After my experience with Bob I resolved to object whenever an Opponent said something objectionable during his Close without worrying about a having a precise definition of just what objectionable meant. I did this by applying the same jerk test to my Opponent that I applied to myself to keep from being objectionable.
Thanks to Bob, I now object If my Opponent asks like a jerk. I’ve only had to do it a few times, but I haven’t regretted it yet.
Make every single word count
Brevity is a critical virtue in the Close, which is why the Fourth Principle Of Close is to never go past thirty minutes. While that’s an effective rule of thumb there will be times, due to the complexity of the case, that a Litigator will have to break it. He shouldn’t simply stop talking when the thirty minute mark comes or leave out critical points just to meet it. Conversely, he shouldn’t keep talking (if he doesn’t need to) just to get to thirty. The Litigator should Close to the standard of effective persuasiveness, not to the hands on the clock. He does this by adhering to the The Eighth Principle Of Close: Never waste the jury’s time.
To keep himself from wasting the jury’s time the Litigator’s first step should be to view it as precious. Judges, because they are in court more often than lawyers and (in many jurisdictions) have to run to gain and hold their office, have a firm grasp on the value of the jurors’ time. They adhere rigorously to the break schedule that they announce at the start of the trial and apologize to the jury every time there is an appearance of delay in the proceeding. Although I have never been a judge, my belief is that they do this out of their sincere respect for each juror’s time.
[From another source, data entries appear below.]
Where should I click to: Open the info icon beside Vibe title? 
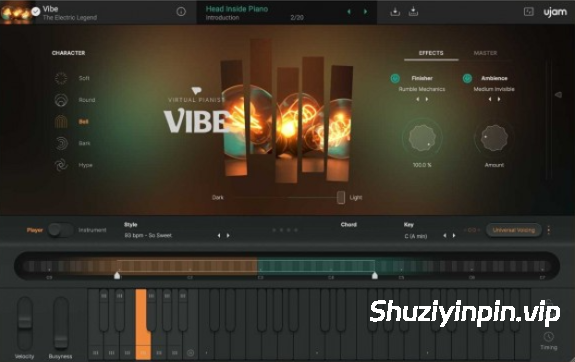[x=181, y=12]
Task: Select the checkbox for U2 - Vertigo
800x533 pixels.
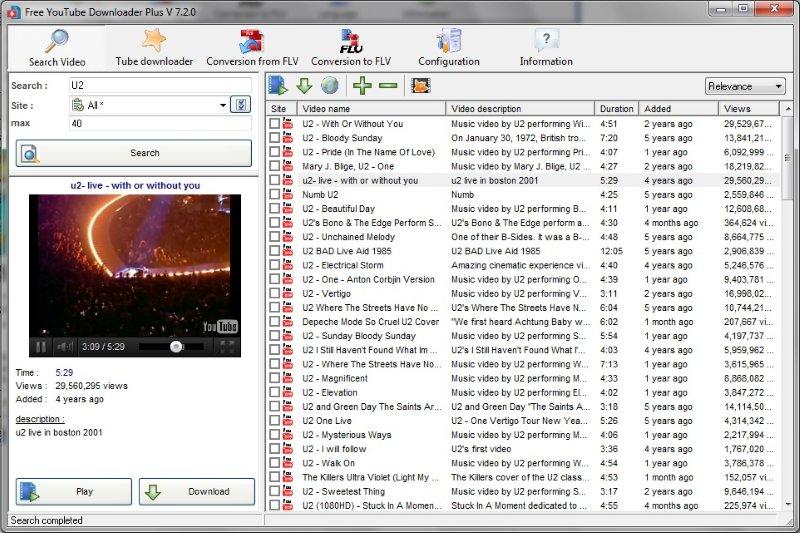Action: click(x=274, y=294)
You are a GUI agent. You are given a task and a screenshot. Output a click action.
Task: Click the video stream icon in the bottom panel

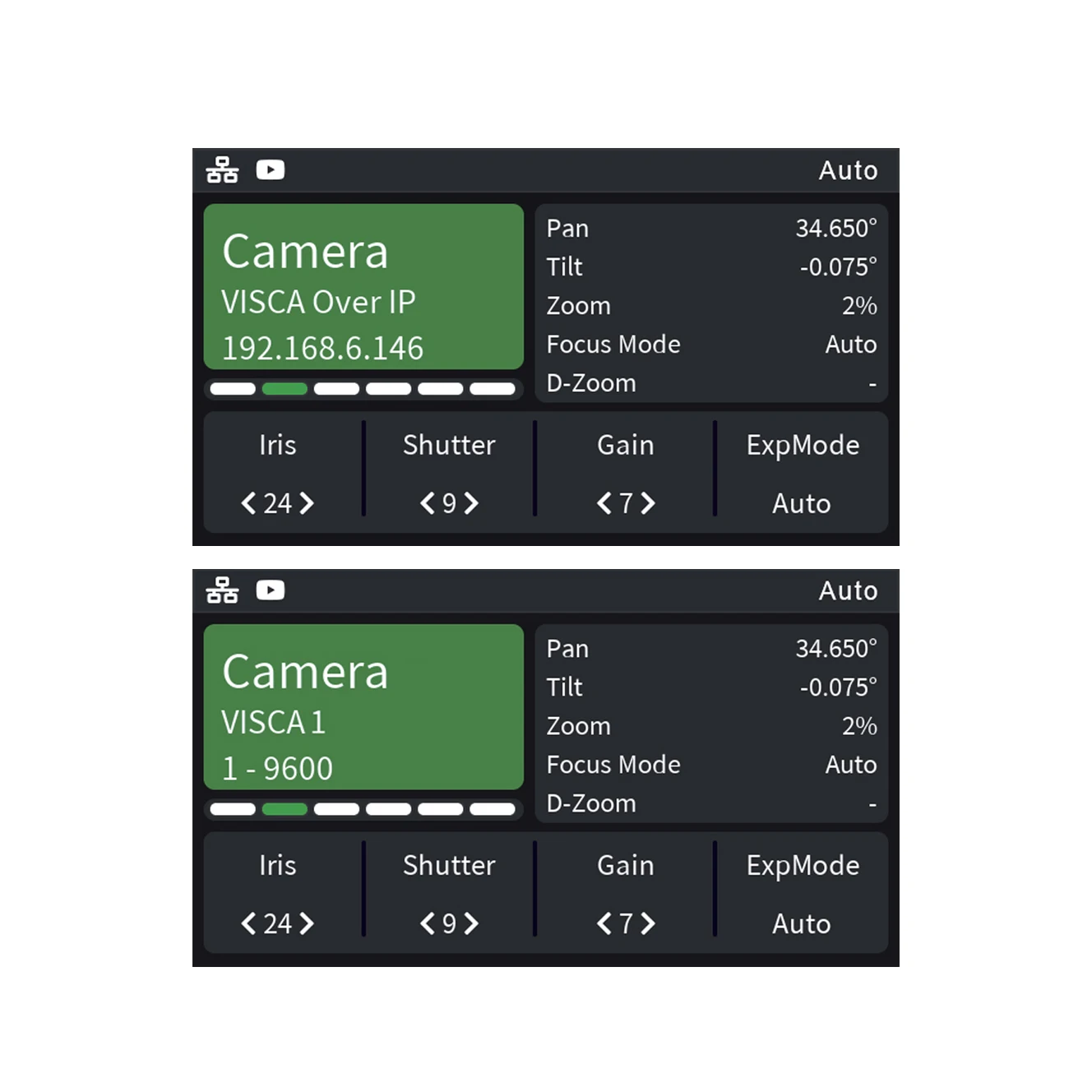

They treat it like water in the desert, never casually letting it spill away into the sand.
Viewing the jurors’ time as precious will guide the Litigator away from the temptation to pander by thanking them for their service, extolling the importance of jury duty in general and complimenting them on how hard they worked or how carefully they listened. Those things are fine for the jury interview after the trial is over, but they have no place in the Close because they don’t help solve the Juror’s Problem, which is to render a just verdict in the shortest amount of time that is reasonably possible. Every word out of the Litigator’s mouth during the Close should be calculated to help the jury solve it’s problem. That is all that counts.
Likewise, the Litigator should not repeat himself. Avoiding repetition is a matter of confidence, both in oneself and the jurors. The Litigator must have enough self-confidence to believe that his words are so clear and persuasive that he doesn’t have to repeat them. He must also have enough confidence in the jurors to believe that they only need to hear something a single time to absorb it sufficiently. In this respect it helps to remember that there are twelve of them for a reason. Although no single juror may hear, understand and remember each of the salient points of the Close, as a unit they will. During deliberation they will cross-level their knowledge.
The final point of the Close is a similar one that I made regarding the asking of leading questions on Cross. It takes practice to be excellent. The more Closes the Litigator makes, the better he will get at it.